When Ronald Clark’s tour of Israel is canceled, his tour operator reschedules the trip for next year without asking him. Is that right? And why won’t Grand Circle Travel refund his Israel tour?
Q: We booked a trip on Grand Circle Travel to Israel for a May 4 departure. Soon after our purchase, Grand Circle Travel canceled all trips for March and April. In April, they canceled our May tour.
On its website, Grand Circle Travel posted a notice offering choices of credits or a full refund. We weren’t concerned because when the time came we would take the refund. Within a couple of weeks, they removed the refund option. Within a few more weeks they rescheduled our trip for a year later without asking us.
We were not happy for a variety of reasons. Thousands of other Grand Circle travelers share the same concerns. Most travelers are over 60. We are in our early 70s. We never book trips that far in advance, for obvious reasons. Many of our friends who booked travel with other companies have received full refunds already. As it stands now Grand Circle Travel will hold our money for 1.5 years. That’s money we could use now. What’s your advice? — Ronald Clark, Pleasant Hill, California
A: Grand Circle should have refunded your vacation promptly.

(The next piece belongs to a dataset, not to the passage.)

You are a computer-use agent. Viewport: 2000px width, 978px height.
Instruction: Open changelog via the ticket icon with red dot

In the last few months, I’ve heard from hundreds of customers with questions about their refunds. I think they are most troubled by Grand Circle’s inconsistency. Some customers are getting full refunds, while others only receive vouchers. Or, in your case, the company just decides to rebook you.

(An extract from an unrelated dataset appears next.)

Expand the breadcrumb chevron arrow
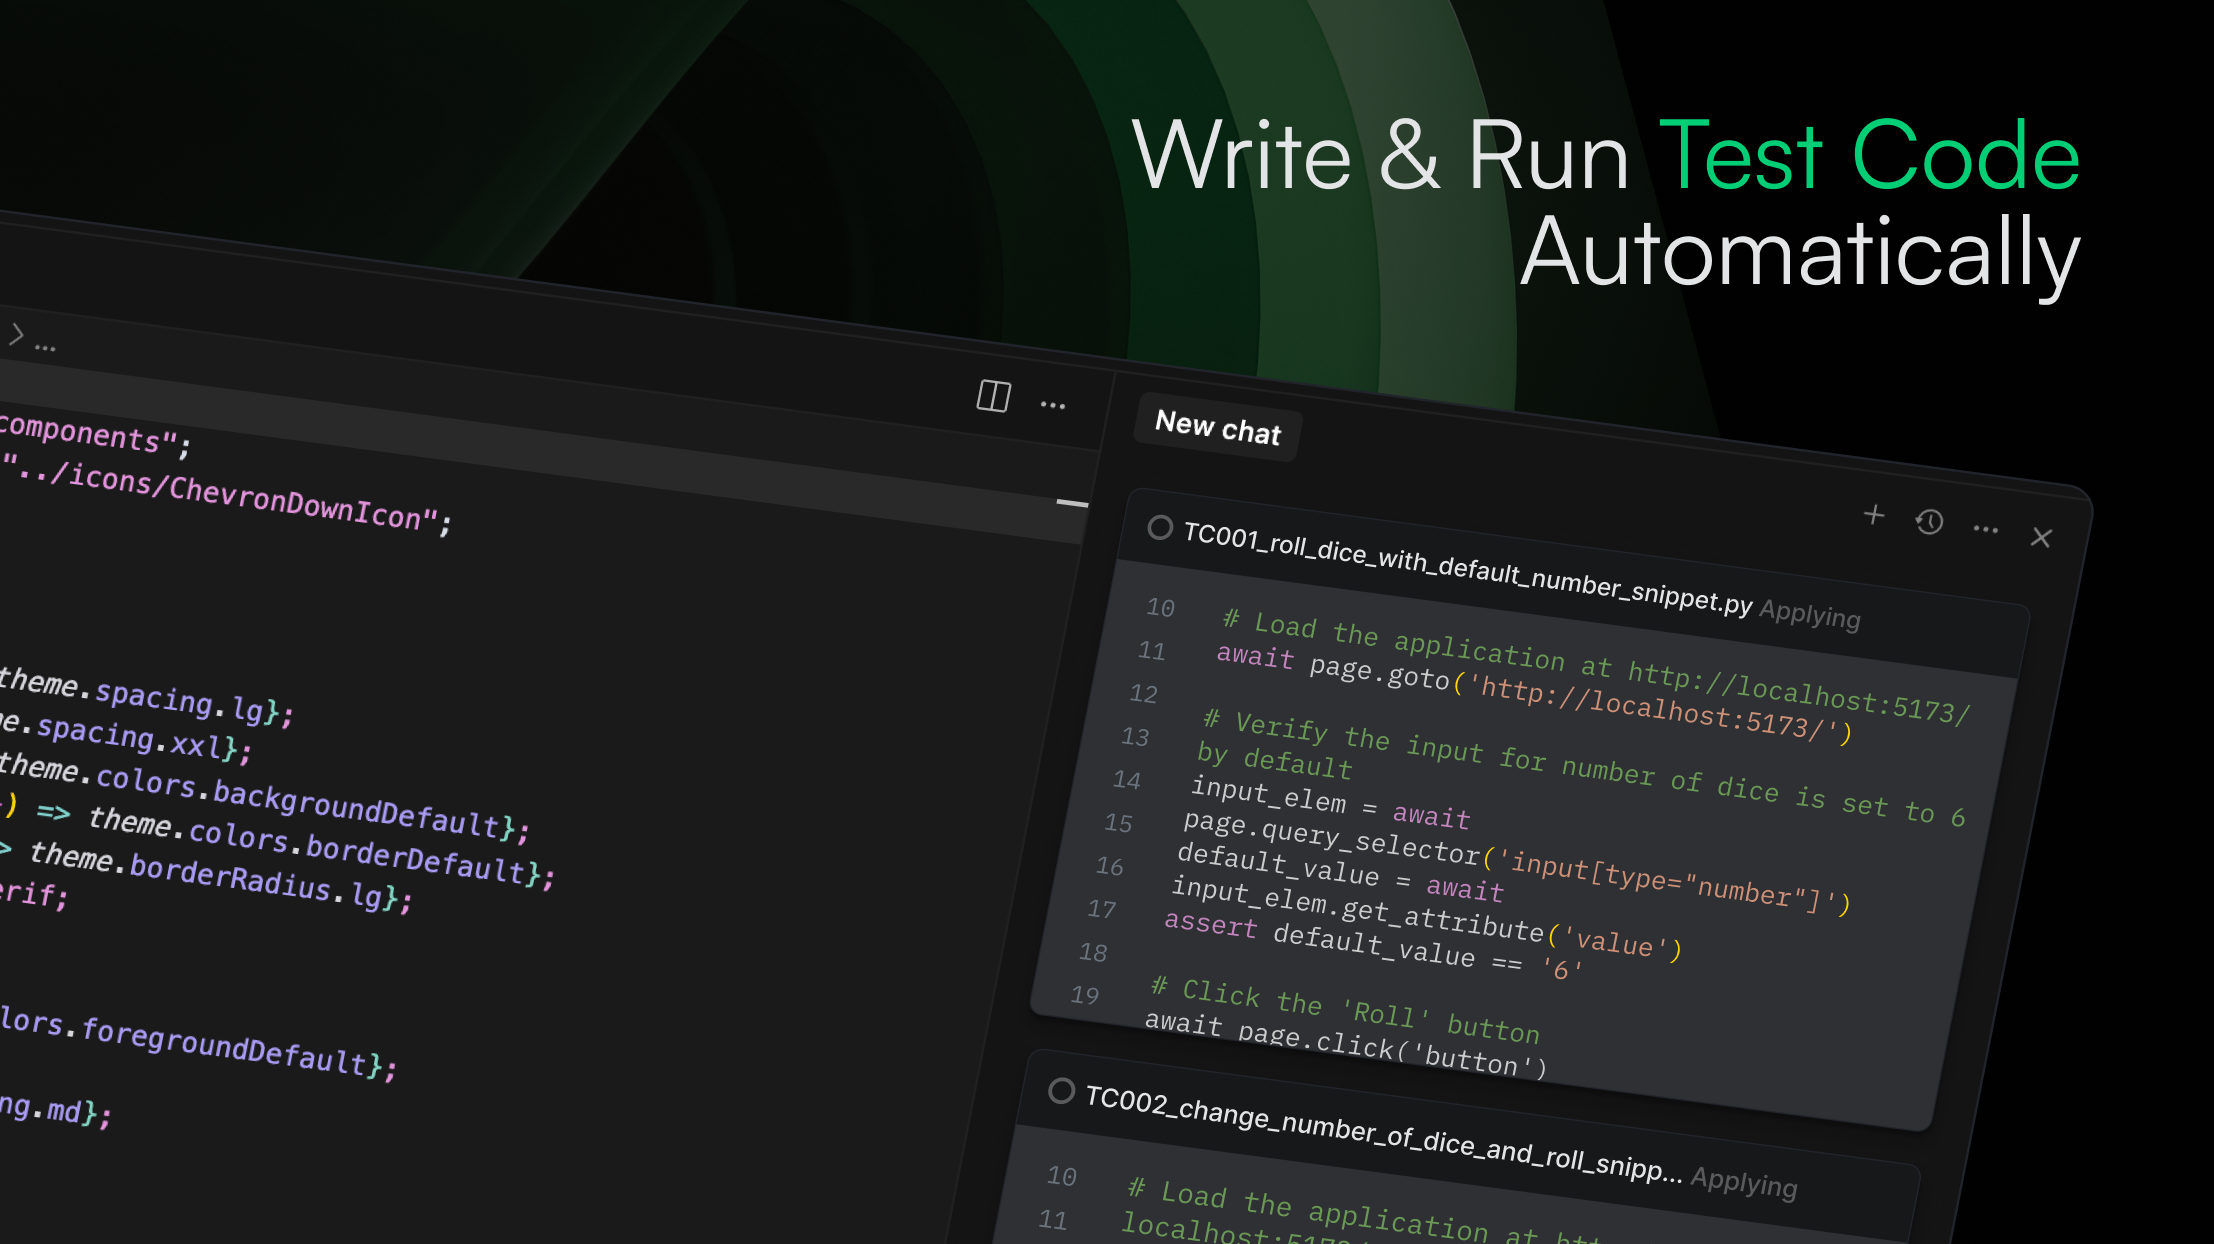2214x1244 pixels. click(x=16, y=334)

I can understand why Grand Circle is keeping your money. It needs the cash to keep operating; if everyone takes a refund, the company might not have enough money to cover its expenses. That’s what happens during a pandemic.
The problem is Grand Circle’s refund policy, which allows the company to reschedule a tour without offering a refund. It appears Grand Circle initially offered full refunds but then, when too many people asked for them, tried to rebook its canceled tours. That’s perfectly understandable from the company’s perspective, but extremely frustrating if you’re a customer. You had paid Grand Circle $13,000 for your tour and were in no mood to give the company a one-year loan.
The other issue — and this applies to many tour operators during the COVID-19 outbreak — is survivability. If any tour operator offers you a voucher for a year, you have to ask yourself: Will that company still be there next year? For Grand Circle, I believe the answer is probably yes. But for others, maybe not. That’s why I always recommend asking for a full refund.
I list the names, numbers and email addresses of the Grand Circle executives on my consumer advocacy site, Elliott.org. But I also thought you might share this information with your state attorney general, which you did.
Grand Circle finally offered you a full refund. If you feel like returning to Israel next year, I hope you’ll give the company another chance to get your business to reward it for doing the right thing. Just remember to review the fine print in your agreement before you do — and pay attention to the cancellation terms.